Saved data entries
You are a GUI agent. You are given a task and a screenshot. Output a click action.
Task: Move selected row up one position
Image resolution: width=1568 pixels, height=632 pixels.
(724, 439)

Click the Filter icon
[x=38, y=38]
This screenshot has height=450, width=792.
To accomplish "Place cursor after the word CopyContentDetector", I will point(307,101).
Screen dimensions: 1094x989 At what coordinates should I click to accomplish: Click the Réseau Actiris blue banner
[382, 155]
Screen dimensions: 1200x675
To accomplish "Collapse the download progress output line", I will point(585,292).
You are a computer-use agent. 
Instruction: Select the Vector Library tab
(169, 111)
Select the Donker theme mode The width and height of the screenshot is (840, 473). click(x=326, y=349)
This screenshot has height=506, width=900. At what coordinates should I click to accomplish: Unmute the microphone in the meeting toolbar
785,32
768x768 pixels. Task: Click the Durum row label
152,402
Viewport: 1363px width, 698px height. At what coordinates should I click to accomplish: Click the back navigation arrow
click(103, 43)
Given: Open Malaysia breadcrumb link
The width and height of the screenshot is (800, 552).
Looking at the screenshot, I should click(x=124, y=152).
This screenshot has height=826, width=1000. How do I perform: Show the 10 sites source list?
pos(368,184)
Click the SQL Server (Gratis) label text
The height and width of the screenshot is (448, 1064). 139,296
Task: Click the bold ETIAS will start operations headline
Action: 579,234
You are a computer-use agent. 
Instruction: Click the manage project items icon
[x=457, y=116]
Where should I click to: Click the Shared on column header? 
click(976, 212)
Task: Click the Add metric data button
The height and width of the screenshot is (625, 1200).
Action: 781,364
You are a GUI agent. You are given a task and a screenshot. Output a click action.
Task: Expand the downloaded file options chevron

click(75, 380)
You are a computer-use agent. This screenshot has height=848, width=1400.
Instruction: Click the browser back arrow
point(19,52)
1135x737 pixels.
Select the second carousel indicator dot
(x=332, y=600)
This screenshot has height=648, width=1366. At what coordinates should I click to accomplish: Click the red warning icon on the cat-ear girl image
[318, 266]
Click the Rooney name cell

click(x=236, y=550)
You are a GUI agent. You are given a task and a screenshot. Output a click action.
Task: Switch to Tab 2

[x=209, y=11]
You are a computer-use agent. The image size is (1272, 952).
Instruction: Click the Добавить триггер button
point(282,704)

### Task to complete
Filter the data, keeping only the lines that contain "computer".

### Exercise result
You are a computer-use agent. 
You are a computer-use agent. 
You are a computer-use agent. This screenshot has height=848, width=1400.
You are a computer-use agent. The image size is (1272, 952).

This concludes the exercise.